James Bond surfaces tonight on TBS


In the realm of pure escapist film fare on television, nobody does it better than Bond, James Bond. And now he has some assistance from cable agent Ted Turner.

Turner's TBS basic cable service has become a Wednesday night refuge for Bond-o-philes this fall. Turner Broadcasting earlier this year purchased the OO7 film archives, ran 12 of them over seven successive days in March, and began this fall to run them out again weekly, in roughly chronological order of production.

Tonight's entry, at 8:05, is "The Spy Who Loved Me," with Roger Moore, Barbara Bach and Curt Jurgens. It is so typical of the Bond genre, coming in 1977 near the mid-point of the 17-movie series, that it deserves a quickie trivia quiz:

1. The theme song from this film was a hit recording. What was the title and singer? (Note: This column has already contained a hint.)

2. What character made the first of two memorable appearances in this film?

3. The Bond series has always featured a high order of techno-gimmickry. What remarkable vehicle was utilized here?

While waiting for the answers, know that this may be the best of the seven Moore outings as Bond. It was his third film (after "Live and Let Die" in 1973 and "The Man With the Golden Gun" in 1974, the latter a rival for best-Moore film).

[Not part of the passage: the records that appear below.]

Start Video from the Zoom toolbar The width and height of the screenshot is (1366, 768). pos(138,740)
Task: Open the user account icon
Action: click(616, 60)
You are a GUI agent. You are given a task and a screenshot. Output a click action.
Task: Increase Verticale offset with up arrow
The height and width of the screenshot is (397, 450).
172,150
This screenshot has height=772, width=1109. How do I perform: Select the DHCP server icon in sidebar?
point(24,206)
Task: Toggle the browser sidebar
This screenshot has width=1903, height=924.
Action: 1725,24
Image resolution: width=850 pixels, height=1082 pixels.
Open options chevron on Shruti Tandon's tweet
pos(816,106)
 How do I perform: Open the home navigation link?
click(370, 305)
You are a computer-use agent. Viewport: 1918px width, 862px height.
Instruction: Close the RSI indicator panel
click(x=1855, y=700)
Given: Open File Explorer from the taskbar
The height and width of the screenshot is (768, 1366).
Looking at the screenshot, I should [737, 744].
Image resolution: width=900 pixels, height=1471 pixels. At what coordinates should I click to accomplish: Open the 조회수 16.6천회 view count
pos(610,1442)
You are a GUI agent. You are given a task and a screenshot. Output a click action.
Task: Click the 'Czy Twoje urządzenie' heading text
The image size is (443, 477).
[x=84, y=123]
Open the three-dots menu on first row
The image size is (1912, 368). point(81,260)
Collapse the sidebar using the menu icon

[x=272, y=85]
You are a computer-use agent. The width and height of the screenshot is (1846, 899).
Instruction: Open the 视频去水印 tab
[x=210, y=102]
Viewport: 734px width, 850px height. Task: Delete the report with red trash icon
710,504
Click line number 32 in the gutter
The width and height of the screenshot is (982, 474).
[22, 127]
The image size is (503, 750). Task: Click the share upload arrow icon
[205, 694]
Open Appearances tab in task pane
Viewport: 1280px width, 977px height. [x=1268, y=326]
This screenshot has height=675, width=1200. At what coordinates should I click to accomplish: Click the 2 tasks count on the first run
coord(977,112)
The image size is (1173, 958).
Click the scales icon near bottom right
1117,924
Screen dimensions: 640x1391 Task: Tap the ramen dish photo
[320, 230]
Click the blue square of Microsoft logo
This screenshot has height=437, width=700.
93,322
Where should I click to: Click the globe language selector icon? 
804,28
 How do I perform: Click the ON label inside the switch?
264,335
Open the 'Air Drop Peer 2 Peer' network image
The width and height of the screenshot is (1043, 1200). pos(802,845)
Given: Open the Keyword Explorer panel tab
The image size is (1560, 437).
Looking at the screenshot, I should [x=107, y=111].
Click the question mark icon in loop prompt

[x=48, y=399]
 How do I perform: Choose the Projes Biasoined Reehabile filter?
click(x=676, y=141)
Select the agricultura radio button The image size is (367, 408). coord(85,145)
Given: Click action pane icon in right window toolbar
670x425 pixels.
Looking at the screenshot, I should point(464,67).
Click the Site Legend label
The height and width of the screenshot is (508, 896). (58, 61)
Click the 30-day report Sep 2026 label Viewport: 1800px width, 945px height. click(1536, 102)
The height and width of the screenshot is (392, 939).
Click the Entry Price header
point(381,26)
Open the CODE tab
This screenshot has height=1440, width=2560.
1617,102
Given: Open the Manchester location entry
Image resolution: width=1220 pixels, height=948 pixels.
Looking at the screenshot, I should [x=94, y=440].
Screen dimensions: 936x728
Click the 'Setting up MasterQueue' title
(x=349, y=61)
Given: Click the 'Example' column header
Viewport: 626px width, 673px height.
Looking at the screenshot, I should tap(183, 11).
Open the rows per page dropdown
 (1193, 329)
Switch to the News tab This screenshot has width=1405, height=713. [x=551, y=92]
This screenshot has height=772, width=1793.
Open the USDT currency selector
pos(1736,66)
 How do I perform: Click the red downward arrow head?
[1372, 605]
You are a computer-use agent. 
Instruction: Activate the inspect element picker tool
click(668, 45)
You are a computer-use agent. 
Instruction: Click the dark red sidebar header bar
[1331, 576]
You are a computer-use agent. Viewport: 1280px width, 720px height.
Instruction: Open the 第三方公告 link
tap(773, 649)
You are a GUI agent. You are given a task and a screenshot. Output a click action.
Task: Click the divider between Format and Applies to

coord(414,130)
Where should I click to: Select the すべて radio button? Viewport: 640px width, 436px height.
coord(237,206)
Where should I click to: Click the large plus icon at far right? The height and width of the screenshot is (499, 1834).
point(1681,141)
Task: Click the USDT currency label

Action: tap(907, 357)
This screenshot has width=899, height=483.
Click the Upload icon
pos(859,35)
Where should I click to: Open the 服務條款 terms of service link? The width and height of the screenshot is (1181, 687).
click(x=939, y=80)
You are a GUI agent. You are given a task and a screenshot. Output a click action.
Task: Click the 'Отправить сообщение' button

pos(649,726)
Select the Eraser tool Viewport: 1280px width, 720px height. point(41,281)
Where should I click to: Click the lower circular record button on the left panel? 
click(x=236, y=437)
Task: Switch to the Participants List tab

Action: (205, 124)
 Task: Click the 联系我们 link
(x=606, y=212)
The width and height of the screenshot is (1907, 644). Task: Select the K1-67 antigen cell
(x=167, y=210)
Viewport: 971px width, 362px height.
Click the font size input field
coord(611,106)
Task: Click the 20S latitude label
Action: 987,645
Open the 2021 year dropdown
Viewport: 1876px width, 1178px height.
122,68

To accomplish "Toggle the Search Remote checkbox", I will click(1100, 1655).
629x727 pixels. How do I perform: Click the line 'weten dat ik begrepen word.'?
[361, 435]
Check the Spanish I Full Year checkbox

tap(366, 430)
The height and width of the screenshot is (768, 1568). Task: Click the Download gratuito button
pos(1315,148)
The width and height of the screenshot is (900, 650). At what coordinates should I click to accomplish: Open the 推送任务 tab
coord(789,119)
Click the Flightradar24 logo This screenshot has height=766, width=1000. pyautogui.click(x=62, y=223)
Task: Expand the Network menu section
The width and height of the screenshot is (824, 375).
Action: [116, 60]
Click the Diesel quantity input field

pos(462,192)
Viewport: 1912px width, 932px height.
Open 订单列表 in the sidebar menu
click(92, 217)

The actor's early stiffness was gone but not yet replaced with the physical puffiness and absurd posturing of later films.


1. The song was "Nobody Does It Better," written by Marvin Hamlisch and sung by Carly Simon.

2. Villain Jurgens, bent on destruction of the world while his minions survive in an undersea complex, employs a dentured servant named "Jaws." An enforcer with a nasty steel overbite, he is played by 7-foot-2 Richard Kiel, who also is seen in the next film, "Moonraker."

3. Bond and the beautiful Russian agent he has teamed with (Bach) drive their sports car into the ocean, where it metapmorphoses into a sleek submarine.


A RULES CHANGE -- "Davis Rules," the quirky comedy with Jonathan Winters and Randy Quaid, is coming back to the schedule, but on a different network.

The producers announced yesterday the show is moving from ABC to CBS because ABC had no time slot for it in the mid-season replacement scheme.

The show is scheduled to debut on CBS Jan. 1, at either 8 or 8:30 p.m., and will be paired Wednesdays with "Brooklyn Bridge."

Although it did not make ABC's fall schedule, it was a designated hitter for faltering shows, and 11 new episodes were produced for the purpose.